After this, I tried to experiment with some CV segmentation models that could classify the environment into either obstacles or free space. The models I tried were Segment Anything Model (SAM), Mask2Former Universal Segmentation, DeepLabV3 with COCO weights, and DeepLabV3 with Pascal weights. These models are pre-trained with mostly general data, and so they did not work as well on indoor environments from a top-down bird’s eye view as seen in the following images.
SAM Model With Hamerschlag Hall View:
SAM Model + Mask2Former Universal Segmentation:
DeepLabV3 Model with COCO Weights:
DeepLabV3 Model with Pascal Weights:
As seen from these images, the closest model that is able to at least outline the edges of the furniture is the SAM Model. Charles was able to tune the model such that it fills in the entire furniture and so we were able to get a working model from that. Thus, we are now going to base our segmentation model on the modified SAM Model.

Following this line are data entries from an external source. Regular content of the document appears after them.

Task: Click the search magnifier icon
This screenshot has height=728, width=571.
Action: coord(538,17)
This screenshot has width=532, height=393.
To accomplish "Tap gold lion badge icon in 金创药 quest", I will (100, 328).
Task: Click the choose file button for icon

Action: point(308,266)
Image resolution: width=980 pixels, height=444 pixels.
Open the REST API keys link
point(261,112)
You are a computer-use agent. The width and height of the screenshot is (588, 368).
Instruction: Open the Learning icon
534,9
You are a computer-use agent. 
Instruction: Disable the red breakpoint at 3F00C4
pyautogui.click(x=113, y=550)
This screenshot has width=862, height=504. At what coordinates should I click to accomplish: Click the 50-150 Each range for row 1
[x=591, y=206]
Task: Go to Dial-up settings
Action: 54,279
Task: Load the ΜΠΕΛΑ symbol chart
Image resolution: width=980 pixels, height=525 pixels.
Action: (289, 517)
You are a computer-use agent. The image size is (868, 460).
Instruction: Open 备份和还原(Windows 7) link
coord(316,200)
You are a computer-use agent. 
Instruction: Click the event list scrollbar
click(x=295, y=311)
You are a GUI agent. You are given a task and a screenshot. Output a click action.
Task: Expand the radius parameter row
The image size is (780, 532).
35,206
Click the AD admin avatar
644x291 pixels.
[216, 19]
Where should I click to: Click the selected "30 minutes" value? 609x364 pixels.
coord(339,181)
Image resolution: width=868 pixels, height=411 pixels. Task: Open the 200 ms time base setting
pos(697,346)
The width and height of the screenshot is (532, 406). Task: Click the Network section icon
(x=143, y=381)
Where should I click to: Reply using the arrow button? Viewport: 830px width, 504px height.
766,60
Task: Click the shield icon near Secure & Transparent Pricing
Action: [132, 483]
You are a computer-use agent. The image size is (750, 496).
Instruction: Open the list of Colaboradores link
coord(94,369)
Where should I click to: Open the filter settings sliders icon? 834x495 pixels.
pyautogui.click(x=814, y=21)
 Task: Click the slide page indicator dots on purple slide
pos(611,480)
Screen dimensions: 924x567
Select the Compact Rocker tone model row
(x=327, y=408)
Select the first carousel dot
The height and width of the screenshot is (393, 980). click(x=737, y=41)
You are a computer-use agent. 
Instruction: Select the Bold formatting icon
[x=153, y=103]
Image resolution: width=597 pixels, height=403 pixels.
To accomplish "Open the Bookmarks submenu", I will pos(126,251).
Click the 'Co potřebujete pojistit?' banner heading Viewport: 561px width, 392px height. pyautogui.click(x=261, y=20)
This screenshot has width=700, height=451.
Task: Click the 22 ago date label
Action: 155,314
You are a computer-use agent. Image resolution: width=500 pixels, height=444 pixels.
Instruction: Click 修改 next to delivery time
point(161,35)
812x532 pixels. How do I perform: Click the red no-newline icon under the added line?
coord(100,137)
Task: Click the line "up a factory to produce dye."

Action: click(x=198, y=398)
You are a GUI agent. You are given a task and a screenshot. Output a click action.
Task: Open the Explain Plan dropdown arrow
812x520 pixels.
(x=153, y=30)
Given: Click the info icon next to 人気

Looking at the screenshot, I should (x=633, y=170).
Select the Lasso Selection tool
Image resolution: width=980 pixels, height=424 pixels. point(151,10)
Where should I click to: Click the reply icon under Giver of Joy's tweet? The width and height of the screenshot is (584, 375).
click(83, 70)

Next, I started working on the D* Lite algorithm. I was able to create a UI that displays the person and the target in a 2D occupancy matrix (one that is similar to the one generated from the modified SAM model). The 2D occupancy matrix contains 0 for free space and -1 for occupied space. The D* algorithm recalculates the shortest path starting from the target to the person and uses heuristics to speed up the algorithm. Currently, I am controlling the person using arrow keys but these will be replaced with UWB sensors after we get that working. The person will also be navigated in the direction of the lowest cost.
My progress is slightly behind schedule as we were not able to get the OV2311 camera working. However, we have decided to use the phone camera as an alternative so we can move forward with our project. Once we have a working model for all the parts, we can consider switching back to the stereo camera instead of a phone camera. With the phone camera working, we are able to make significant progress on the software end of our project this week, so we expect similar progress going forward.
Next week, I hope to integrate the phone camera, SAM CV Model, and D* Lite Path Planning algorithm all into the same pipeline. Currently, these are all working as lone components, but we have to ensure that the output of one stack can feed into the input of the other. Once I am able to integrate all these components, our software stack will be mostly done and we could plug in hardware components as we move forward.